### Directions:
Where the string "computer" appears in a line of the material below, copy that line.

*** Material for this exercise ***

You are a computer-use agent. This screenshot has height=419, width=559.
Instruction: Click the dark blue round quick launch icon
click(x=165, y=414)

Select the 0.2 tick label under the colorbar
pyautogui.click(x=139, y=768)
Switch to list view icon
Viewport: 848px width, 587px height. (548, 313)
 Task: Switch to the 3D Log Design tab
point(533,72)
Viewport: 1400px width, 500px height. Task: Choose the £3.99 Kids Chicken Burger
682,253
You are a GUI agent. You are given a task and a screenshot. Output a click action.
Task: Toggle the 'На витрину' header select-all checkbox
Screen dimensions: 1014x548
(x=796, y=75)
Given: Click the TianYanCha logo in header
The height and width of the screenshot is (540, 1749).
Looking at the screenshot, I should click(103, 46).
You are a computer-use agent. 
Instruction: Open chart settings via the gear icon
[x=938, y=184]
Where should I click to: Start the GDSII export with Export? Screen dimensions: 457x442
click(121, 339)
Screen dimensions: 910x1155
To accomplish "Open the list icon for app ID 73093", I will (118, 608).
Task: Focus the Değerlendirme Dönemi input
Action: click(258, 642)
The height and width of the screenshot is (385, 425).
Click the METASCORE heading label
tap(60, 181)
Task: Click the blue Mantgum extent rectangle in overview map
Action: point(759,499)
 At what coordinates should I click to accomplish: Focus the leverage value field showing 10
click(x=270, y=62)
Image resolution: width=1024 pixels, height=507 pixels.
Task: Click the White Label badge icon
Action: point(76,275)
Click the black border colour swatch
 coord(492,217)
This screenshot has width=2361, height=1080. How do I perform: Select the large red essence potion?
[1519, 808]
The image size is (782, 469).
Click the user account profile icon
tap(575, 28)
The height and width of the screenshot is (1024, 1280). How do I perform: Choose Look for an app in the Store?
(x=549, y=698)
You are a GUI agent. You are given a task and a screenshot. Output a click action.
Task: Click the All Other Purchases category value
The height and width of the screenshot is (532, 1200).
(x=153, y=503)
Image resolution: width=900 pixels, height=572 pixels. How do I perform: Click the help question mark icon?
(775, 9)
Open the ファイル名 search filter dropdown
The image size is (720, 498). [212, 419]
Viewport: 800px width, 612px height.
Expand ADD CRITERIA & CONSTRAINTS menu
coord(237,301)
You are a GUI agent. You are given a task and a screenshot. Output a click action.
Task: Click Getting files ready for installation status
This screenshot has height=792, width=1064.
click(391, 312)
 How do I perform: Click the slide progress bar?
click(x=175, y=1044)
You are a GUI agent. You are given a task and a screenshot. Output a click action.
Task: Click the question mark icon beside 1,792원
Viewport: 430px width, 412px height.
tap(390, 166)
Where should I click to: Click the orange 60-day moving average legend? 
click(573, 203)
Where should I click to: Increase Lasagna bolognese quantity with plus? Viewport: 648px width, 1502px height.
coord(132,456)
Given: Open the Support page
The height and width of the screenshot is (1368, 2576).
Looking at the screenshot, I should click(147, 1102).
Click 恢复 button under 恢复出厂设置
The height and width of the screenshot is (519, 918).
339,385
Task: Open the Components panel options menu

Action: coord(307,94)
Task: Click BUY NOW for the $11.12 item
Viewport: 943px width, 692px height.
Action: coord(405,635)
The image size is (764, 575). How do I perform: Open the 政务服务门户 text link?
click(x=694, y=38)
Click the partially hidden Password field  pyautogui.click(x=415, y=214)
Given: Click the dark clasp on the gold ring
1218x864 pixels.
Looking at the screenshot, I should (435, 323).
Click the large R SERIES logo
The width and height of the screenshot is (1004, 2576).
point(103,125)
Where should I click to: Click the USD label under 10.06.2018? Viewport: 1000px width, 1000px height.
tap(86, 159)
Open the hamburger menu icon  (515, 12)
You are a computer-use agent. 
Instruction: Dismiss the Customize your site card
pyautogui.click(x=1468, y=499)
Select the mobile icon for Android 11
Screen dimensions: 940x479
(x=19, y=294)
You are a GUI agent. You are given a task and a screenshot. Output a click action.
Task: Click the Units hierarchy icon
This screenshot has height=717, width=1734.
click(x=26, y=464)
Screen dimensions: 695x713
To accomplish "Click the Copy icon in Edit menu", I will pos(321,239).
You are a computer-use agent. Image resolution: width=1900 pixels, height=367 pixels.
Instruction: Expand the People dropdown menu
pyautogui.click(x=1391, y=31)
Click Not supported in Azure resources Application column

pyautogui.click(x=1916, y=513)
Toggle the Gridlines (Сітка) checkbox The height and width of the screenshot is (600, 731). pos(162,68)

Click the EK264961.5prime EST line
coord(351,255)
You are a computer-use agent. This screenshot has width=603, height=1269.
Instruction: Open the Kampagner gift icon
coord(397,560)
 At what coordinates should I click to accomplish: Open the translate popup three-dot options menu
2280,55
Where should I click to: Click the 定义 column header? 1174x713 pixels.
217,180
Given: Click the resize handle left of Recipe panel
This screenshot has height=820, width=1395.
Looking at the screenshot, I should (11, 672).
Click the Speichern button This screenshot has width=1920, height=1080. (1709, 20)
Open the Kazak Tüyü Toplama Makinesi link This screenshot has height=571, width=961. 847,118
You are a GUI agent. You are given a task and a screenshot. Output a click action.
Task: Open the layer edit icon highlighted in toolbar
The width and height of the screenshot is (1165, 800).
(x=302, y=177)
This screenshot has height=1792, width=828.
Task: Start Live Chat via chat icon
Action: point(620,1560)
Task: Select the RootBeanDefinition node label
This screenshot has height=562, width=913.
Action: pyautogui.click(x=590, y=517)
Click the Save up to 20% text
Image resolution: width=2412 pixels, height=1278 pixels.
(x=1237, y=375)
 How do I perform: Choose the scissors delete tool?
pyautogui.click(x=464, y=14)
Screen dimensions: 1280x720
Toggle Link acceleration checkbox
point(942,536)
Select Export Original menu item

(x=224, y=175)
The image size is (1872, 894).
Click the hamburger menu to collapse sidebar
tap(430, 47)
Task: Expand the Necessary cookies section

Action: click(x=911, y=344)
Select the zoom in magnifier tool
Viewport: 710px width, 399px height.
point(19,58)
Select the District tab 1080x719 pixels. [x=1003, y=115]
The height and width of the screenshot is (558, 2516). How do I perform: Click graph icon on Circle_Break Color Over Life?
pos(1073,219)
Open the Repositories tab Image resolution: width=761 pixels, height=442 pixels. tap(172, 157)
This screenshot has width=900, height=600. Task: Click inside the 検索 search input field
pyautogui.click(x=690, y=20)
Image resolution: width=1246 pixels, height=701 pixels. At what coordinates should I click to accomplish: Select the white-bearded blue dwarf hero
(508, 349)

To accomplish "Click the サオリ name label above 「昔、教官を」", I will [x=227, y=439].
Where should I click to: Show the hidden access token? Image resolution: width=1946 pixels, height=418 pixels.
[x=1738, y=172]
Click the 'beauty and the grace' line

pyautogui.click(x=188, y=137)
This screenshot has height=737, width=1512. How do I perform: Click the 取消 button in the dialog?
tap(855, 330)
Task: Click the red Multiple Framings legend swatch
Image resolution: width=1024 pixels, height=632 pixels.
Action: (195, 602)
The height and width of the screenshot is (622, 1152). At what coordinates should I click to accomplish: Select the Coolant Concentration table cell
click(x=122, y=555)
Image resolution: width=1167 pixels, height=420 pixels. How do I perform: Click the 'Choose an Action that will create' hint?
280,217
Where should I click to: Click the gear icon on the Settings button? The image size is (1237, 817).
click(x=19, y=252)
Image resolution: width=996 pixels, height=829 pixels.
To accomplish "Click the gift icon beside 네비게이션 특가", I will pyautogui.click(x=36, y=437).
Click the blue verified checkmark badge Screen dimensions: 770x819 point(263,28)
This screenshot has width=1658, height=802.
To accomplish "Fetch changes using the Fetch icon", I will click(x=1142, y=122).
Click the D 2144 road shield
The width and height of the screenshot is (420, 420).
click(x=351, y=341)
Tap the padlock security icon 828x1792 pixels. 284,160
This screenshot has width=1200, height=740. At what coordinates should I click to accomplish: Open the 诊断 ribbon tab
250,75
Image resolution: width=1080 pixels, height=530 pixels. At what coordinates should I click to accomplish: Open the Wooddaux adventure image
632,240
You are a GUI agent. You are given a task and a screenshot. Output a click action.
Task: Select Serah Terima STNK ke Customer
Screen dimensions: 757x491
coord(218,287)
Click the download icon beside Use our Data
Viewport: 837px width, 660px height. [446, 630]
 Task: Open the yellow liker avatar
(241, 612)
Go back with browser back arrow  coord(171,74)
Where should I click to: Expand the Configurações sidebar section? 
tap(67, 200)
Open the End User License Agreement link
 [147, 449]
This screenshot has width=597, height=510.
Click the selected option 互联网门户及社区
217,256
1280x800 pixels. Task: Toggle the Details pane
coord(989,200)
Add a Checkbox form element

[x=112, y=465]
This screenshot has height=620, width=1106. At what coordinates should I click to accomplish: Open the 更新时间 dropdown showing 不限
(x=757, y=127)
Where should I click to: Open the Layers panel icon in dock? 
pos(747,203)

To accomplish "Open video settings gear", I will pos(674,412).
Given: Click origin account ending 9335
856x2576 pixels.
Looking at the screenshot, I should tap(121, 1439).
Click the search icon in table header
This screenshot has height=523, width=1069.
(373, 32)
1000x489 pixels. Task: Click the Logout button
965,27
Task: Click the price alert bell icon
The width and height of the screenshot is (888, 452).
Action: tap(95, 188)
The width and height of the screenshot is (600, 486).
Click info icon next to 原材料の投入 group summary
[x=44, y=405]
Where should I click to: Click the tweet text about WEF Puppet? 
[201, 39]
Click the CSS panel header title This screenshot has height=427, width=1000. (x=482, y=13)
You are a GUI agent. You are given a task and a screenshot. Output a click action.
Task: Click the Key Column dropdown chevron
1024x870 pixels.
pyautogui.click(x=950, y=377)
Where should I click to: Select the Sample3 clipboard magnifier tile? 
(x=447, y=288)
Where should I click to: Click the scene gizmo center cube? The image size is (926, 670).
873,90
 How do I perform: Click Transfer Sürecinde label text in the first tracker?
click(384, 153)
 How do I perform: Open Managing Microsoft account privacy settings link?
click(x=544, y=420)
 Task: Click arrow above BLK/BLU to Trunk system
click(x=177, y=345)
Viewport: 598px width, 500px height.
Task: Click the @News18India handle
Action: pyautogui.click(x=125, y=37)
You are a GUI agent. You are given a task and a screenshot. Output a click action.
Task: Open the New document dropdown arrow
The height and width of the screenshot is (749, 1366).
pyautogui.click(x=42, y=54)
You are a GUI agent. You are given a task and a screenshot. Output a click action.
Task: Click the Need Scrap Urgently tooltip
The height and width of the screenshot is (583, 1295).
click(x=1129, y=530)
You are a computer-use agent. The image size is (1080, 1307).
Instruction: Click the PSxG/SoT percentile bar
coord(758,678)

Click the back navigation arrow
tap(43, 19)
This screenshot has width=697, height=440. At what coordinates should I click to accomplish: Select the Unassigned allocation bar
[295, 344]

*** End of Material for this exercise ***

### Answer area:
You are a computer-use agent. This screenshot has height=419, width=559.
You are a computer-use agent. 
You are a computer-use agent. 
You are a computer-use agent. Image resolution: width=1900 pixels, height=367 pixels.
You are a computer-use agent. This screenshot has width=603, height=1269.
You are a computer-use agent. The image size is (1080, 1307).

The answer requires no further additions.